Create Custom Semgrep Rules

Expert workflow for creating high-quality, low-false-positive Semgrep rules for security vulnerability detection.

When to Create Custom Rules

Create custom rules when:

•Novel vulnerability patterns not covered by p/default or existing custom rules
•Org-specific code patterns (custom frameworks, internal APIs, coding conventions)
•Chained vulnerabilities requiring multi-step detection
•Language/framework-specific bugs (e.g., PHP parse_url bypass, Go unsafe patterns)
•High-value targets warranting deeper, targeted analysis
•CVE variant hunting - Finding the same vulnerable pattern in other codebases

CVE-to-Rule Workflow

When creating rules from CVEs, the goal is to find the underlying vulnerable code pattern in OTHER codebases - NOT to detect the vulnerable library (SCA tools like Dependabot/Snyk do that better).

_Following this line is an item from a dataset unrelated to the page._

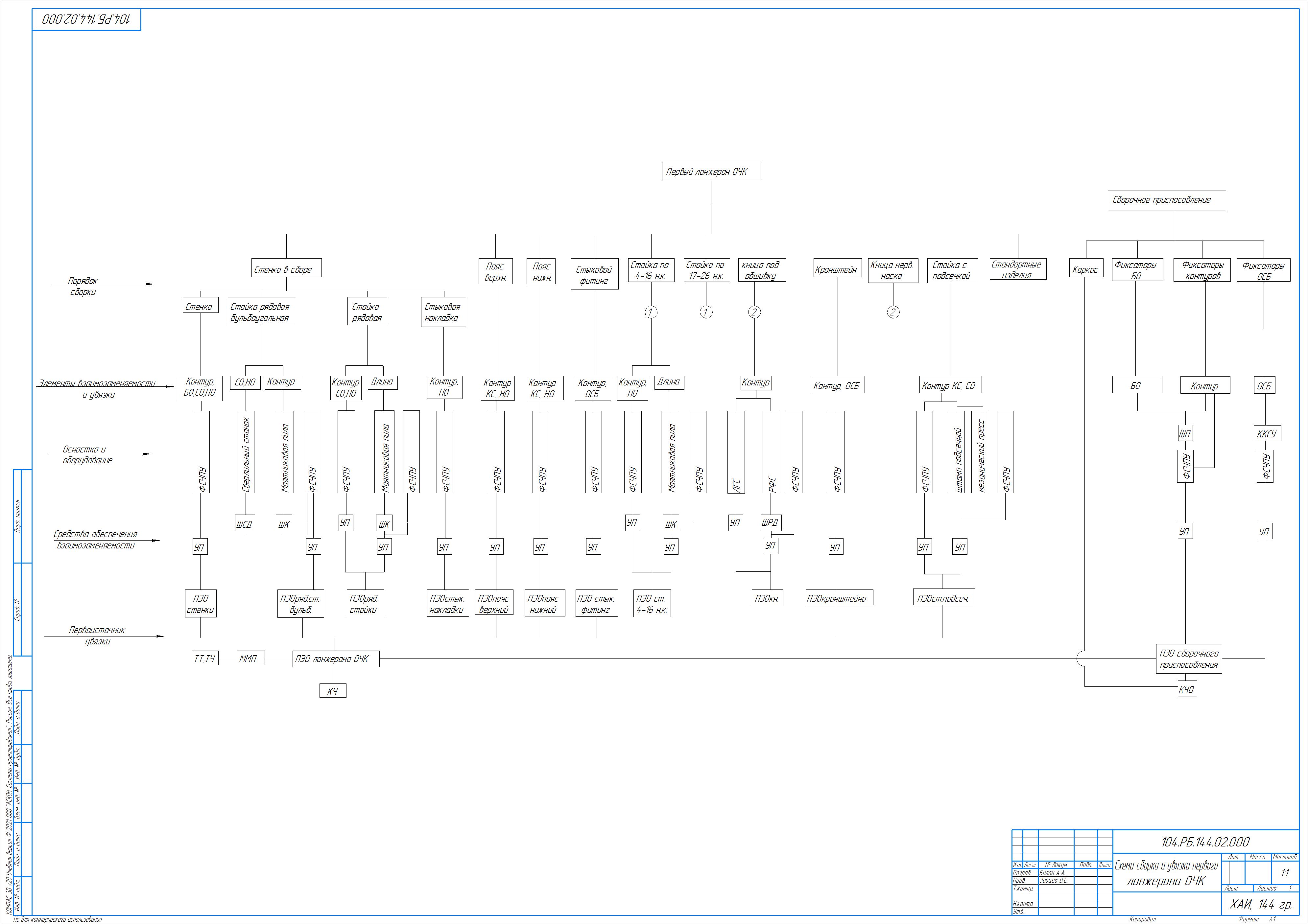Select the 'ПЭО лонжерона ОЧК' block
Viewport: 1308px width, 924px height.
(x=336, y=659)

Anti-Pattern: SCA-Style Detection (DON'T DO THIS)

yaml

# WRONG - This is SCA work, not pattern detection
# Dependabot/Snyk already do this, and do it better
patterns:
  - pattern: require("loader-utils").parseQuery(...)
  - pattern: import { parseQuery } from "loader-utils"
  - pattern: require("vulnerable-package")

This approach:

•Duplicates what SCA tools already do
•Only finds the specific library, not the pattern
•Misses the same vulnerability in custom code
•Provides no value for bug bounty hunting

Correct Approach: Pattern Detection

Step 1: Fetch and analyze the fix commit

bash

# Get the patch diff
curl -s https://github.com/org/repo/commit/abc123.patch

Ask yourself:

•What was the root cause of the vulnerability?
•What code pattern made it exploitable?
•How did the fix address the root cause?
•What would this pattern look like in custom code?

Step 2: Abstract the pattern

The key question: "If a developer wrote similar functionality from scratch, what would the vulnerable version look like?"

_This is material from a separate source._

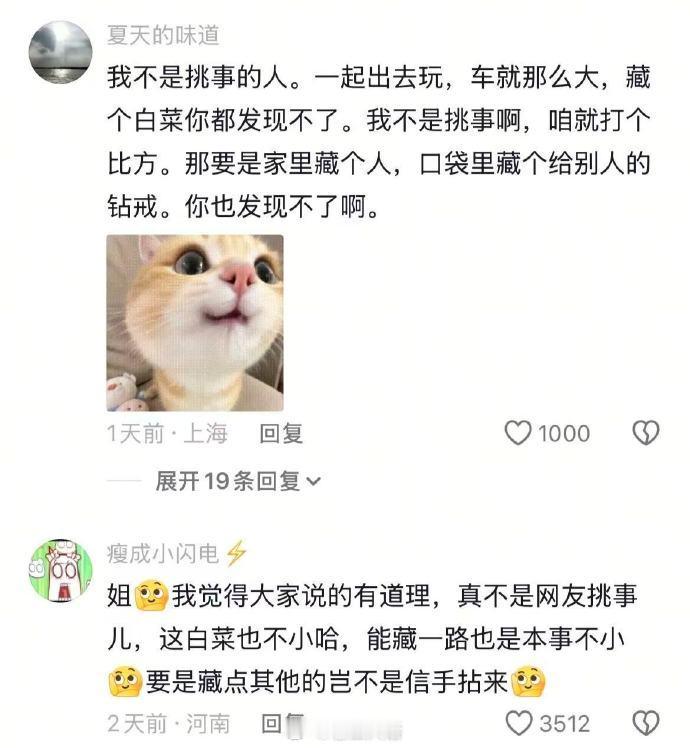Dislike the 瘦成小闪电 comment with broken heart
Viewport: 690px width, 748px height.
click(646, 723)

Don't think about the library. Think about the category of code that has this problem.

Step 3: Create a library-agnostic rule

The rule should find the SAME MISTAKE anywhere, not just in the specific library.

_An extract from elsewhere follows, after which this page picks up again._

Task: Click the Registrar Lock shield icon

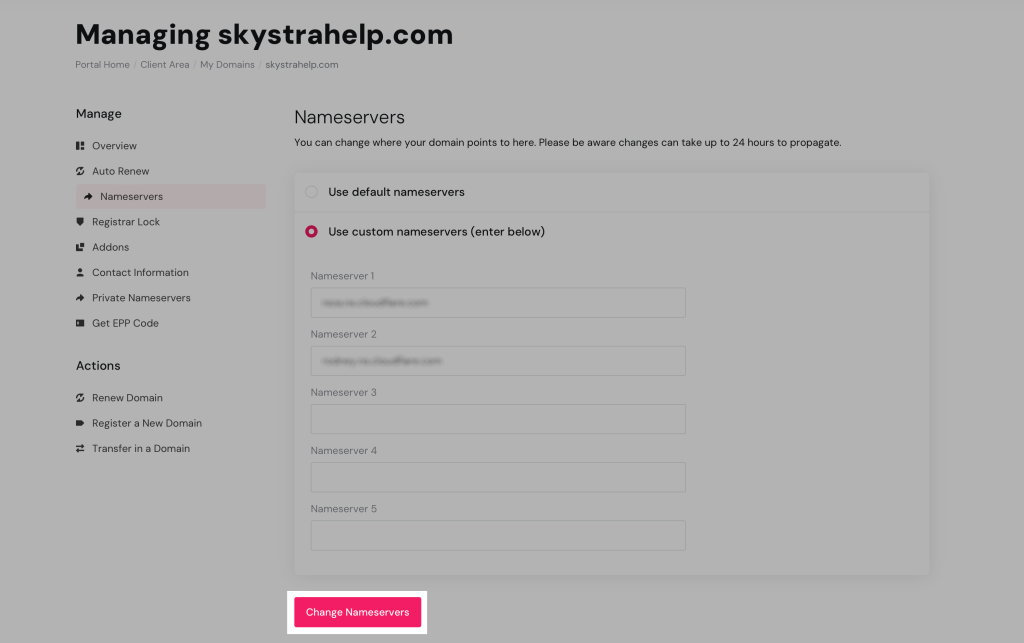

Example: CVE-2022-37601 (loader-utils Prototype Pollution)

Fix commit analysis:

javascript

// BEFORE (vulnerable)
const result = {};           // Has prototype chain
result[key] = value;         // key could be "__proto__"

// AFTER (fixed)
const result = Object.create(null);  // No prototype chain
result[key] = value;                 // "__proto__" is just a regular key

Root cause: Query string parsing into {} with unsanitized dynamic keys.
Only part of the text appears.